§ **YOUR TASK**
Once the pictures are set aside, print the records that follow exactly as written.

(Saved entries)

_ _ _ _ _

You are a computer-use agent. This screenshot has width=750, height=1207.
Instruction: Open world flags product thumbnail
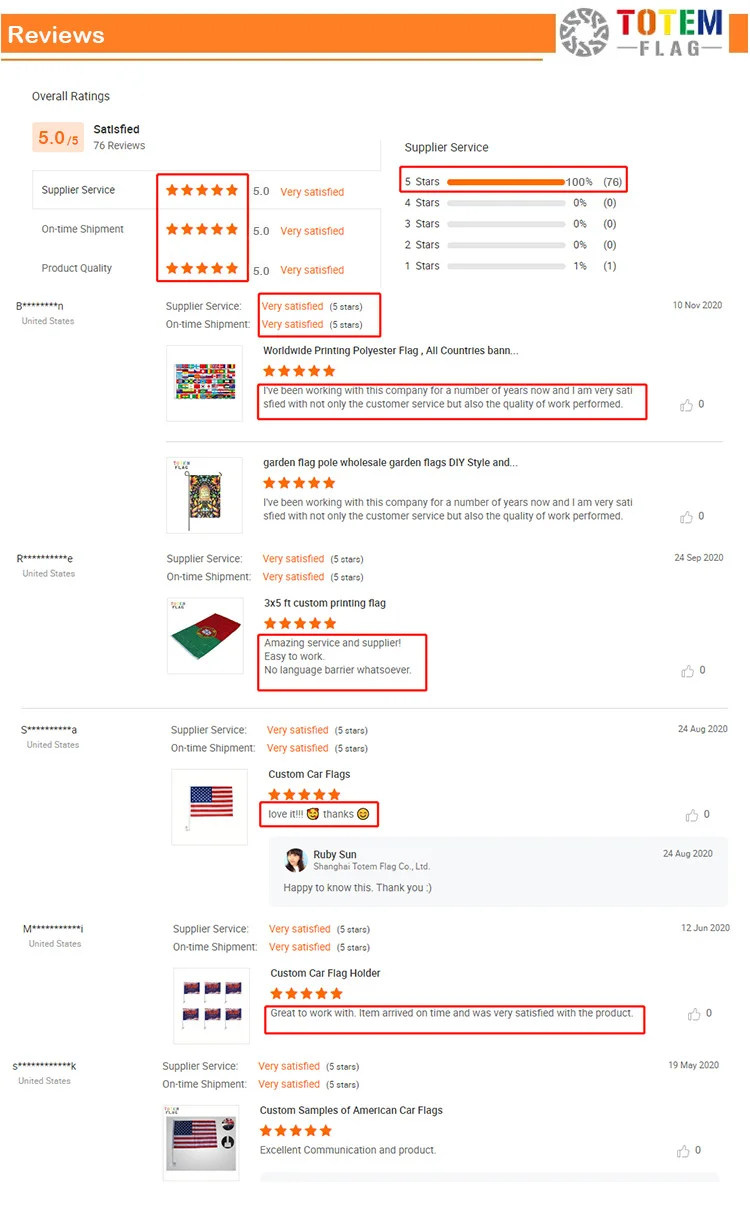coord(204,383)
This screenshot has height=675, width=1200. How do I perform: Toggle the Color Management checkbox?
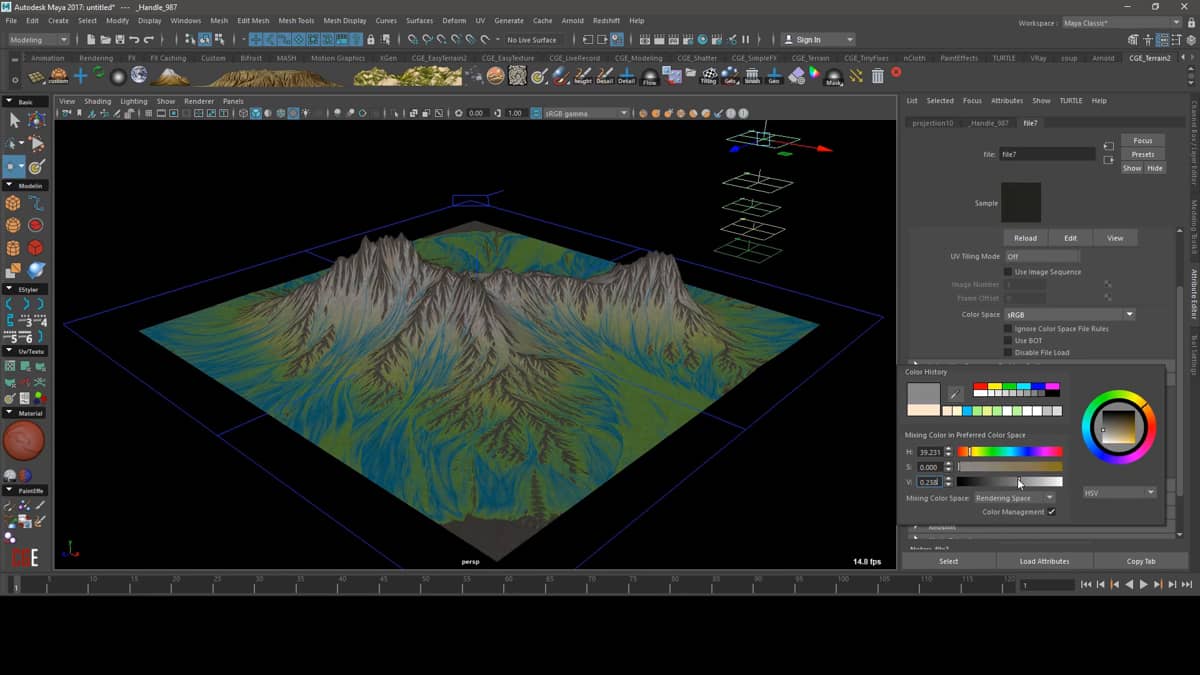pos(1051,512)

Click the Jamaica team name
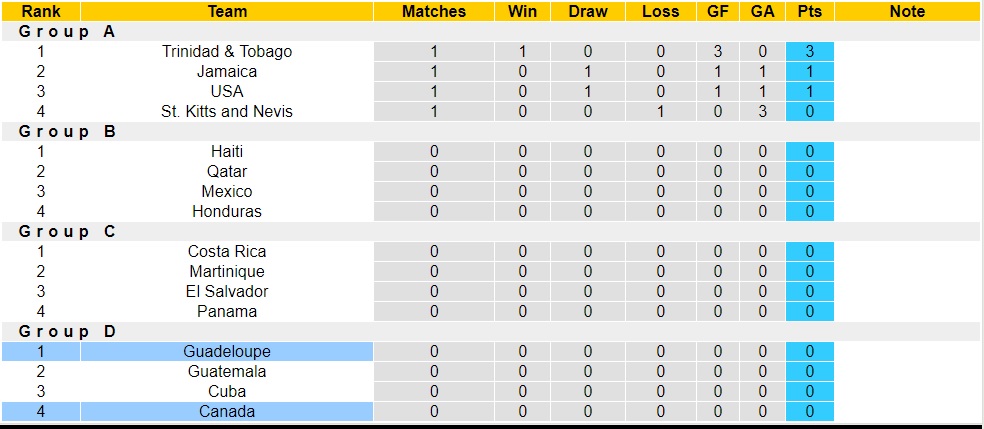coord(227,71)
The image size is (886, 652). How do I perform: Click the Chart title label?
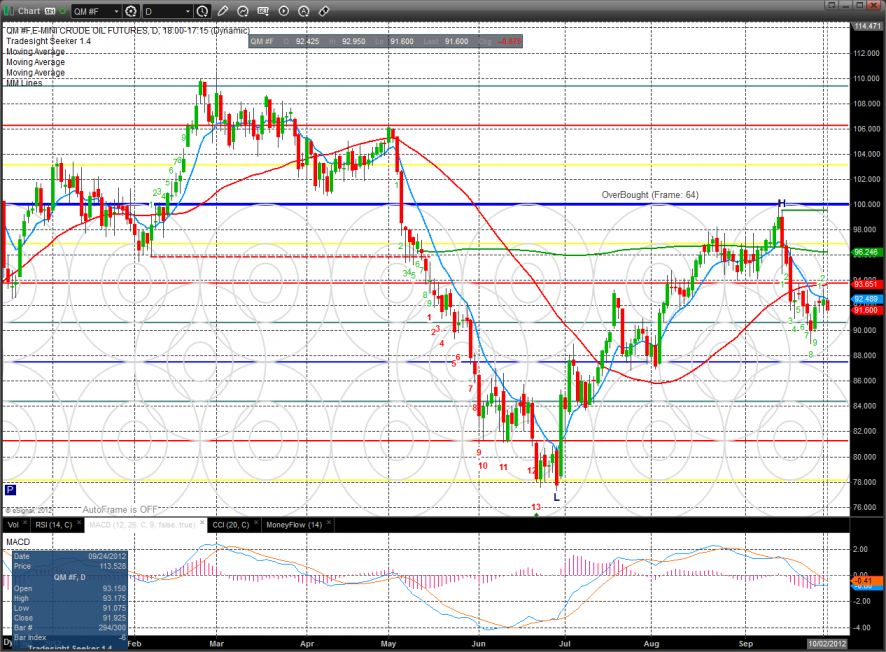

_ _ _ _ _

§ **THE COMPLETED TASK**
You are a computer-use agent. This screenshot has width=750, height=1207.
Instruction: Open world flags product thumbnail
coord(204,383)
This screenshot has height=675, width=1200. How do I perform: Toggle the Color Management checkbox?
pos(1051,512)

Click the Jamaica team name
coord(227,71)
The image size is (886, 652). How do I perform: Click the Chart title label?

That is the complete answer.